Guide

Compress in the right order.

Bad compression usually comes from changing too many things at once. A better workflow is to control one variable at a time so you can see what actually hurts the image.

Use this guide with OpenToolsKit's image compressor when you need a smaller file but still want a clean preview.

Start with dimensions, not quality

If the source image is much larger than the destination needs, resizing it down gives you the cleanest file-size win.

Only after the dimensions feel correct should you push quality lower.

Pick the right format

JPG is usually the safest option for photos when you need a tight KB limit.
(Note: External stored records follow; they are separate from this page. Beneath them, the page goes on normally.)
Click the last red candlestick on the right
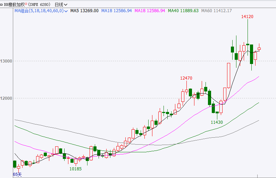The image size is (276, 178). (x=259, y=49)
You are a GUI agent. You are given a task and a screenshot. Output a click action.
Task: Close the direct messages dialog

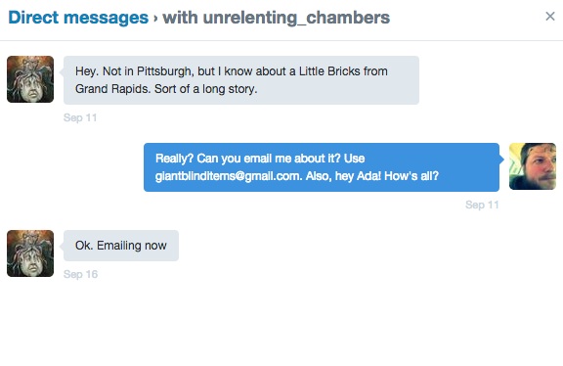[x=550, y=17]
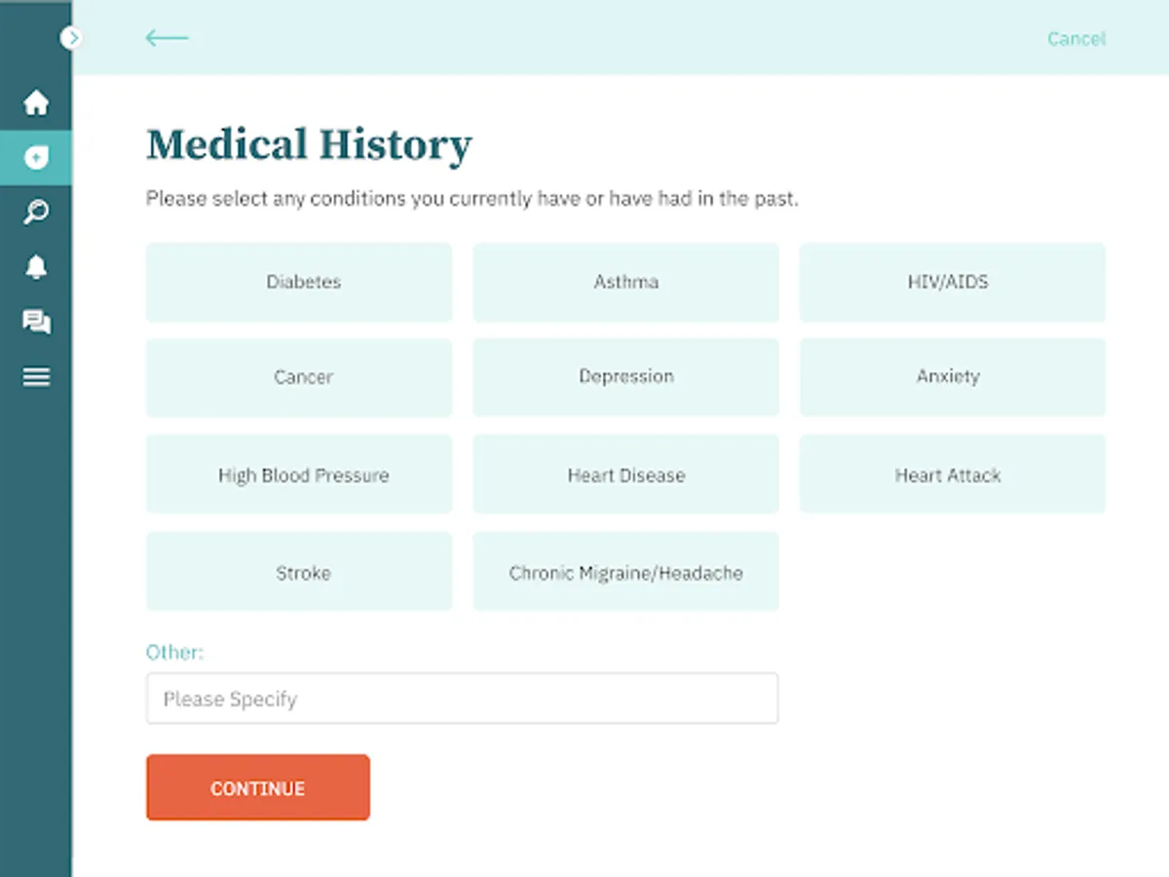Expand the sidebar with chevron button
This screenshot has width=1169, height=877.
point(71,38)
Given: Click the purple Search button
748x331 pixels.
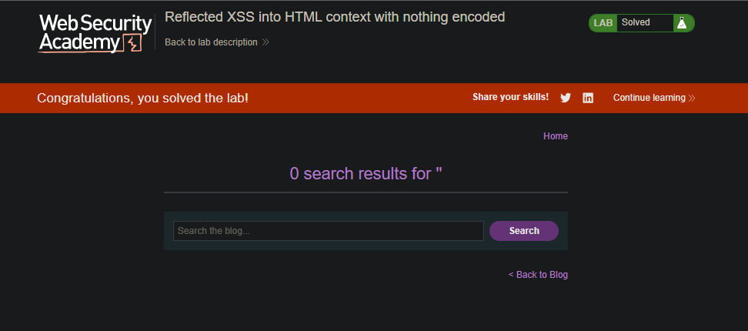Looking at the screenshot, I should pyautogui.click(x=524, y=231).
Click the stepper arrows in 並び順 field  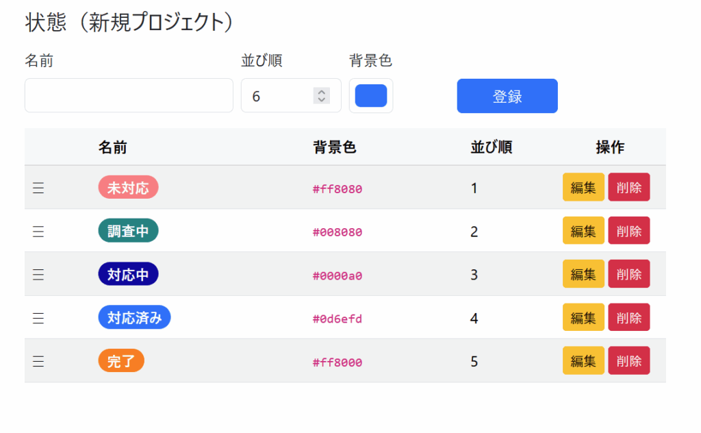321,96

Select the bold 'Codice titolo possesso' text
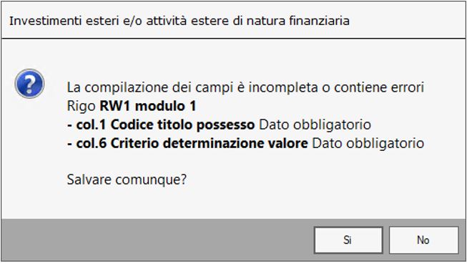pos(182,125)
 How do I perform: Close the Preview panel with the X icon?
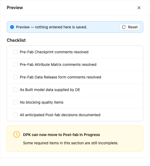coord(139,8)
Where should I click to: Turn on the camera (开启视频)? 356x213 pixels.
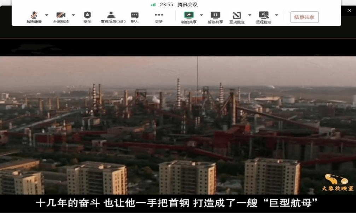61,17
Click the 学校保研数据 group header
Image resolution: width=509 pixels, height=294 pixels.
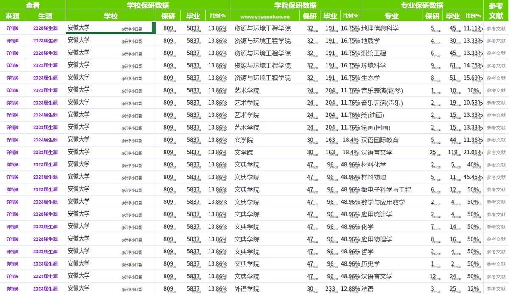pos(147,5)
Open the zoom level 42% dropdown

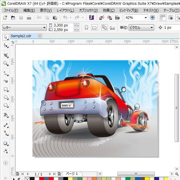pyautogui.click(x=146, y=18)
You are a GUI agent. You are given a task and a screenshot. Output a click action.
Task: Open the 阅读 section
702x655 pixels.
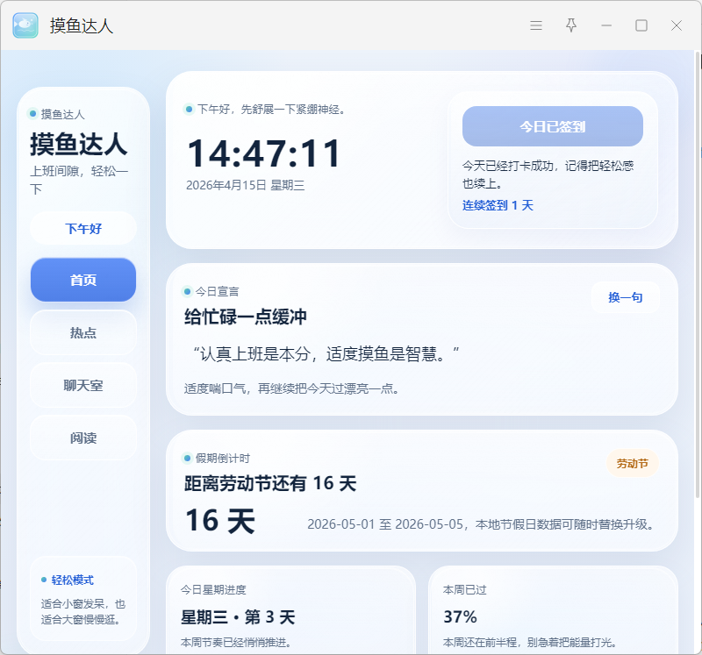(83, 438)
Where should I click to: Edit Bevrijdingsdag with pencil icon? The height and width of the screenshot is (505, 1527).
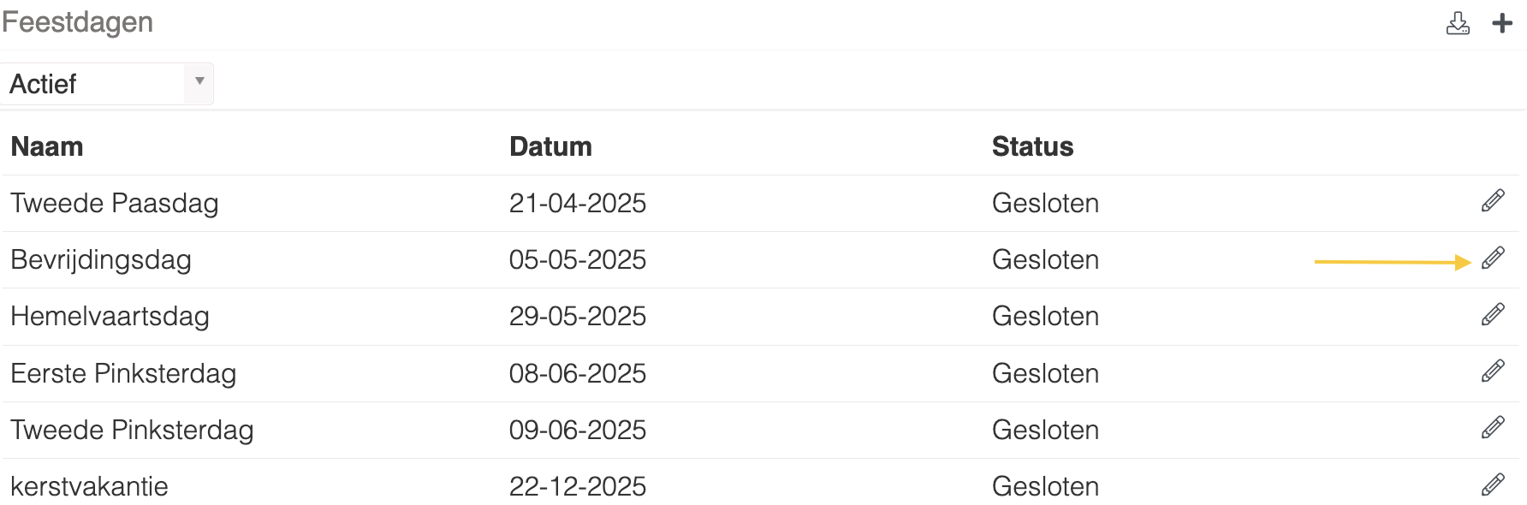click(1493, 258)
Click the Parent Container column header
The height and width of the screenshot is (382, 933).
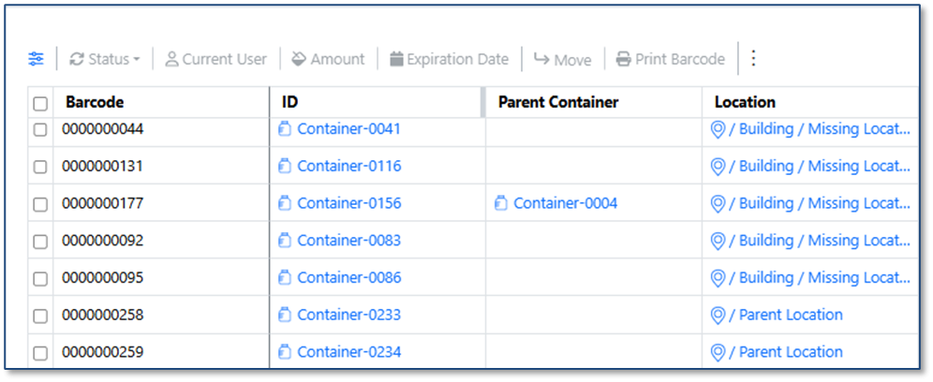click(558, 102)
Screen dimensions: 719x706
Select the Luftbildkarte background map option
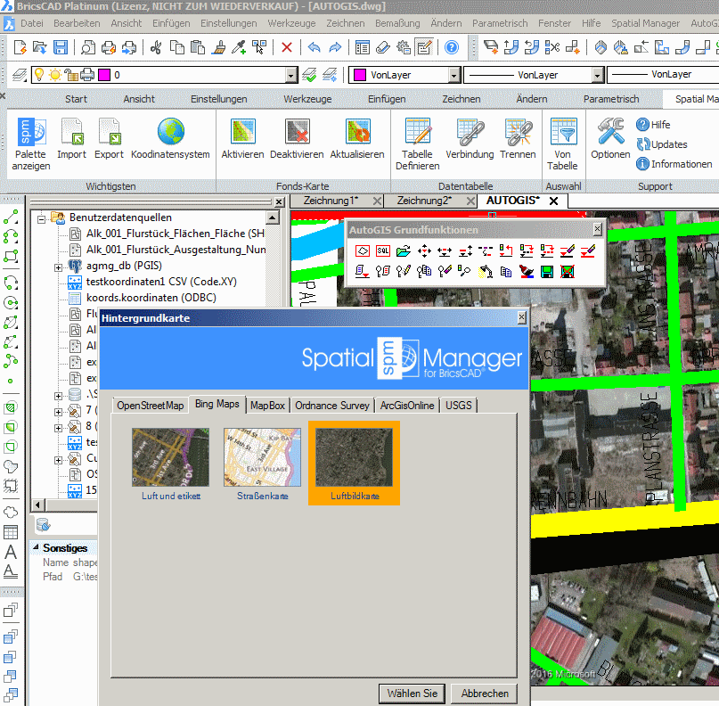(x=353, y=456)
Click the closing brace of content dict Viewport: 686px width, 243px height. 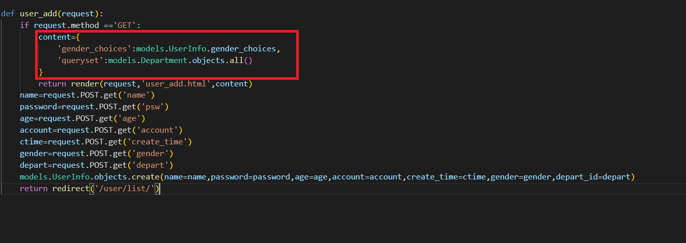(41, 72)
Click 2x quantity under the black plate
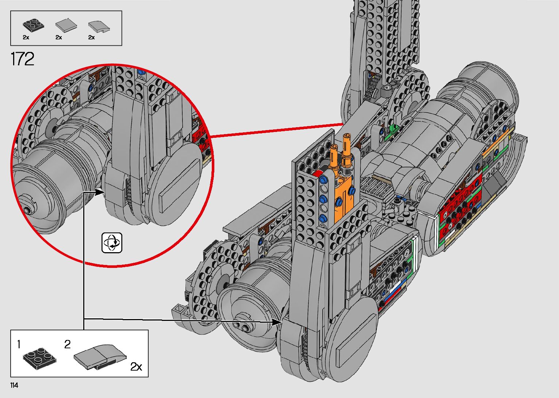559x398 pixels. [x=26, y=37]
PNG is better for very simple graphics or signatures, but it is usually worse for hitting exact low-KB targets.

Use the preview as your real checkpoint

A target size matters, but the preview tells you whether the file is still useful.

If the image falls apart before reaching the requested cap, keep the smallest clean result and adjust the dimensions or target.

Workflow support

Keep the surrounding workflow attached to the guide.

Collections compare the best route for the job, while packs connect the wider multi-step workflow that usually follows.

FAQ

Short answers that keep the workflow moving.

Is WebP always the best choice?

Not always. It often compresses efficiently, but JPG is still safer for compatibility.

Why reduce dimensions first?

Because huge source files often waste pixels that the destination never needs.